No caso da CSLL, o relator Fernando Monteiro (PSD-PE) admite que, numa análise estática, a redução da alíquota pode representar diminuição de receita. A avaliação apresentada no texto é que esse efeito poderá ser compensado pelo aumento da participação das resseguradoras instaladas no Brasil e, consequentemente, pela expansão da base sobre a qual os tributos são cobrados.
O parecer trata de maneira diferente a mudança na compensação dos prejuízos. Segundo o relator, a retirada da trava de 30% não representaria uma renúncia definitiva de arrecadação, mas uma espécie de diferimento: o benefício altera o momento em que os prejuízos podem ser aproveitados para reduzir os tributos devidos.
Já em relação ao adicional de 10% do IRPJ, o documento reconhece uma perda estática de arrecadação sobre as resseguradoras locais que já estão em funcionamento. A aposta do projeto é que essa redução seja compensada pela atração de empresas estrangeiras para o Brasil, que passariam a recolher aqui os impostos incidentes sobre seus lucros.
O texto escalona justamente essa desoneração para 2030. Segundo o parecer, a intenção é dar tempo para que a redução da CSLL e a mudança na compensação de prejuízos, válidas desde 2027, estimulem o crescimento do mercado doméstico antes que entre em vigor o benefício considerado de maior impacto estático sobre a arrecadação.
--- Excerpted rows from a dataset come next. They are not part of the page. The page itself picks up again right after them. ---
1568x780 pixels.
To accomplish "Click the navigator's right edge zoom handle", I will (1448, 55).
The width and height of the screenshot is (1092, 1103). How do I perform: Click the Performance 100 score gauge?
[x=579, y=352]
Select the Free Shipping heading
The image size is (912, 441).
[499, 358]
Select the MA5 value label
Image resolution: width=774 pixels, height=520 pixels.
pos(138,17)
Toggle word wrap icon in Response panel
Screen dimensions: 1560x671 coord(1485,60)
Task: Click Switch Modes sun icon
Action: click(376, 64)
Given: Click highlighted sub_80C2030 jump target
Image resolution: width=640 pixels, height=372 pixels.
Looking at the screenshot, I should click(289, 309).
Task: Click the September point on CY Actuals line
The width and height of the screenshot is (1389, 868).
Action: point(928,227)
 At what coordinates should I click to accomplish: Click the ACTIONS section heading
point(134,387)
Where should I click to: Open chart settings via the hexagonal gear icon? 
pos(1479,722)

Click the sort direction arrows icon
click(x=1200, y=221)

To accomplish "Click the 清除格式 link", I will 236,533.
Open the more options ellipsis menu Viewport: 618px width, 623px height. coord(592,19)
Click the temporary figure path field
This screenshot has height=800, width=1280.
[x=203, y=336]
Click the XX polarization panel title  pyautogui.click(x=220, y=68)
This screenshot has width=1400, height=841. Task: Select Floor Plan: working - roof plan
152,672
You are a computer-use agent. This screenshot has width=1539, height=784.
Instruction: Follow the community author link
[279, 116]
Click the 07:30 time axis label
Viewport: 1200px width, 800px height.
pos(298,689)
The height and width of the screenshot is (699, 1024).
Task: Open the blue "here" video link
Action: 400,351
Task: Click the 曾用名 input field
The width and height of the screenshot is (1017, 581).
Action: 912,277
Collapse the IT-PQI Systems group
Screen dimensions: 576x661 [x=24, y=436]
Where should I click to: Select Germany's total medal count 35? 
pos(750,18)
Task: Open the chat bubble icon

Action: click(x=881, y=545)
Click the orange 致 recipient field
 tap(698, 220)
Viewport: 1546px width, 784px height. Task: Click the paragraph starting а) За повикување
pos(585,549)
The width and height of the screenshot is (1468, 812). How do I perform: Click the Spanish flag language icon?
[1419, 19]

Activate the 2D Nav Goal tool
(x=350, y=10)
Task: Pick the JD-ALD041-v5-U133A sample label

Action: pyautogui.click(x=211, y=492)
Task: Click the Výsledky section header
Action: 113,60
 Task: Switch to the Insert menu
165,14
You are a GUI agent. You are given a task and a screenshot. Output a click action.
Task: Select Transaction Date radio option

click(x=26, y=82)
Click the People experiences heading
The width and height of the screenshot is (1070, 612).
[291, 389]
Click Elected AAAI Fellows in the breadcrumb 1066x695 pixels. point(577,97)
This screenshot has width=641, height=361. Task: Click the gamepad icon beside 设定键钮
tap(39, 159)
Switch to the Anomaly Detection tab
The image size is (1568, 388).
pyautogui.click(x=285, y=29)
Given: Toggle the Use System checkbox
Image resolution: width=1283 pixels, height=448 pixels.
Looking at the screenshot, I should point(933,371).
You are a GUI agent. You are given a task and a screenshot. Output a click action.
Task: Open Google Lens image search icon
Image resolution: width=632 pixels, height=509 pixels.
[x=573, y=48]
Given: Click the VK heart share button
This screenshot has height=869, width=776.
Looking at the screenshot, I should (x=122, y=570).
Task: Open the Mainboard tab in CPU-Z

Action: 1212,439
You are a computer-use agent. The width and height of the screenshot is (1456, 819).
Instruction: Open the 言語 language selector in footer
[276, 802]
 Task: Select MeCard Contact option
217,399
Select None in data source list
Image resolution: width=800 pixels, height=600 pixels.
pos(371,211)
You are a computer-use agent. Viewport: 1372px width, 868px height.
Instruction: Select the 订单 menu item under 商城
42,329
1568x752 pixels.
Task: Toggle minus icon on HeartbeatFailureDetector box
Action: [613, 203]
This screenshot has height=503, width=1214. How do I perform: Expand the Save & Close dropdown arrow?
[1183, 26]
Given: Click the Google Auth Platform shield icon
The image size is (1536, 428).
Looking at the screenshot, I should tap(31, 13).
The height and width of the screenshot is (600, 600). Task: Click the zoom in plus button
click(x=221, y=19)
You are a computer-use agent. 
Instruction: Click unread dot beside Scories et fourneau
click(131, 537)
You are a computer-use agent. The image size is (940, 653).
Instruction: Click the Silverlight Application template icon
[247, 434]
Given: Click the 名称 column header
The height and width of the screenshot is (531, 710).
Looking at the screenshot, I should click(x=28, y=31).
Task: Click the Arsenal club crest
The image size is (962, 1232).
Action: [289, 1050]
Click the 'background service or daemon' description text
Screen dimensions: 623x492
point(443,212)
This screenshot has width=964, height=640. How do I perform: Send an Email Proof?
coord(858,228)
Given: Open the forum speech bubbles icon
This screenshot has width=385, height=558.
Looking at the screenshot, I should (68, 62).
Para sustentar a expectativa de que a arrecadação poderá crescer apesar da redução dos tributos, o projeto cita uma simulação baseada na recuperação da participação das resseguradoras nacionais no mercado. Essas empresas recolheram aproximadamente R$ 514 milhões em IRPJ e CSLL em 2024. Segundo a simulação, o montante poderia chegar a R$ 917 milhões caso recuperassem a fatia de mercado registrada em 2019 — uma alta de 78%.
A projeção, no entanto, é uma simulação apresentada na própria proposição e depende da recuperação dessa participação de mercado. O parecer não apresenta uma estimativa específica da perda de receita provocada pela redução da CSLL nem pelo fim do adicional do IRPJ.
A justificativa do projeto é que as resseguradoras locais enfrentam uma desvantagem diante de concorrentes estrangeiras. Enquanto as empresas instaladas no Brasil estão submetidas integralmente ao IRPJ e à CSLL, companhias sediadas no exterior podem atuar no mercado brasileiro sem a mesma incidência desses tributos sobre o lucro no país.